Lines in the entries below where the word "agent" shows up should each be copied.

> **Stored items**
- Opening Delimiter -

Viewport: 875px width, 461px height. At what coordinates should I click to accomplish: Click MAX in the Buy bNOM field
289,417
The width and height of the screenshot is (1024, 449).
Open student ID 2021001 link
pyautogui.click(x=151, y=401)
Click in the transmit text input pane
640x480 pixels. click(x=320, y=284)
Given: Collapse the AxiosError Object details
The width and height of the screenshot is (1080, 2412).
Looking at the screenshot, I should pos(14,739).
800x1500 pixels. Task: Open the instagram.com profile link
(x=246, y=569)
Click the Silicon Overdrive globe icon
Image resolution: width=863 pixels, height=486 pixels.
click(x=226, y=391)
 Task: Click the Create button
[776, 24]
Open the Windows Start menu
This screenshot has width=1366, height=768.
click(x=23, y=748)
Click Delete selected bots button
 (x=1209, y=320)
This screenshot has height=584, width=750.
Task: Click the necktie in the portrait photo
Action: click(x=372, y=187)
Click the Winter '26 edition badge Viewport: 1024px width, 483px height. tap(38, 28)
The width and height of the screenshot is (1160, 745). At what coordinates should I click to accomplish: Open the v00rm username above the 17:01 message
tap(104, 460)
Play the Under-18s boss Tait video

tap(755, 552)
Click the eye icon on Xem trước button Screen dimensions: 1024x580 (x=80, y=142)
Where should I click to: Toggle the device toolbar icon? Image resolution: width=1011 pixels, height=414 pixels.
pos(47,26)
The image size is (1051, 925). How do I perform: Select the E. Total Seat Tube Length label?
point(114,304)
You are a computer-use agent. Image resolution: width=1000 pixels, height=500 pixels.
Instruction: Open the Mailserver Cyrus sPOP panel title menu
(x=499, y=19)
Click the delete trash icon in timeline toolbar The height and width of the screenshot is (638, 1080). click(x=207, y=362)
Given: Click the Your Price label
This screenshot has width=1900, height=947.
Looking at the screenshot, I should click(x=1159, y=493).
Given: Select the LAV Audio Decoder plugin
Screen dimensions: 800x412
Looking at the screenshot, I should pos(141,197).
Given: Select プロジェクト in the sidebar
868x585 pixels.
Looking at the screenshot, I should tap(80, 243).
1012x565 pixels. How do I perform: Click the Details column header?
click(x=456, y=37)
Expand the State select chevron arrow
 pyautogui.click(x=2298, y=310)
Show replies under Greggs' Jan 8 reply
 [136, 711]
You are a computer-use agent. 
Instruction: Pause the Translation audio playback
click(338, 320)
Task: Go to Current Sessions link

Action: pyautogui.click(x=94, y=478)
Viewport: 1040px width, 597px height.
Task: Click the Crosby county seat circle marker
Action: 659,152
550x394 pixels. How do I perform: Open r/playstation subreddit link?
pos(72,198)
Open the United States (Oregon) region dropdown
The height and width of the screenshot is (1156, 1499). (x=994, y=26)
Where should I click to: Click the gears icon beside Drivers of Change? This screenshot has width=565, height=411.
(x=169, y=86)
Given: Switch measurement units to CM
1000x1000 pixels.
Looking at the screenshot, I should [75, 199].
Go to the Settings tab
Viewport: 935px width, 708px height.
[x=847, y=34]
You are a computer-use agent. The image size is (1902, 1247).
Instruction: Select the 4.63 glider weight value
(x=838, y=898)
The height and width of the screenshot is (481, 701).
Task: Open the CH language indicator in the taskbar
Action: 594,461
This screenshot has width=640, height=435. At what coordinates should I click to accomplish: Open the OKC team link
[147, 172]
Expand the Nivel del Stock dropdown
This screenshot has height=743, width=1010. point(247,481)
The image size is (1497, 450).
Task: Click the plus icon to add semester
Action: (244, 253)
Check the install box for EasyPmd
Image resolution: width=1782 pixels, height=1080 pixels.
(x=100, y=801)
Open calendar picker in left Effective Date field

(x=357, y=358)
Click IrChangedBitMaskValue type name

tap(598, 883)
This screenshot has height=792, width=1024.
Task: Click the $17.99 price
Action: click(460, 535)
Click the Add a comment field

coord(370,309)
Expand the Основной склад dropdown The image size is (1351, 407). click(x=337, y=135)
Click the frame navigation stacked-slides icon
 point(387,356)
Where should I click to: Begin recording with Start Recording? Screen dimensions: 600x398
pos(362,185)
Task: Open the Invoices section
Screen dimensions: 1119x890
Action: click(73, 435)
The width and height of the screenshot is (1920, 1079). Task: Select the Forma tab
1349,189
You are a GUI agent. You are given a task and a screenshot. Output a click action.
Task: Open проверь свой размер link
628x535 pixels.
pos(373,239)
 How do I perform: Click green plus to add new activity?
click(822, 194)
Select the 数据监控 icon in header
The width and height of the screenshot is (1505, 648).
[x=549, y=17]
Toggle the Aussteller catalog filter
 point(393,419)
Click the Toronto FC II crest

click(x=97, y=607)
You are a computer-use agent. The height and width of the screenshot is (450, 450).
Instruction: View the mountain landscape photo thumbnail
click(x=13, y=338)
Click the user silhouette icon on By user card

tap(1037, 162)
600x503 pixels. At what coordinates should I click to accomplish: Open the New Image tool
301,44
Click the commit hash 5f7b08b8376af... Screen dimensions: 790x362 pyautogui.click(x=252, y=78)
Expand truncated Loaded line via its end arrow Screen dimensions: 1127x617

- Closing Delimiter -

> **RESPONSE BOX**
You are a computer-use agent. Image resolution: width=1000 pixels, height=500 pixels.
You are a computer-use agent. 
You are a computer-use agent. The image size is (1902, 1247).
You are a GUI agent. You are given a task and a screenshot. Output a click action.
You are a computer-use agent. The height and width of the screenshot is (450, 450).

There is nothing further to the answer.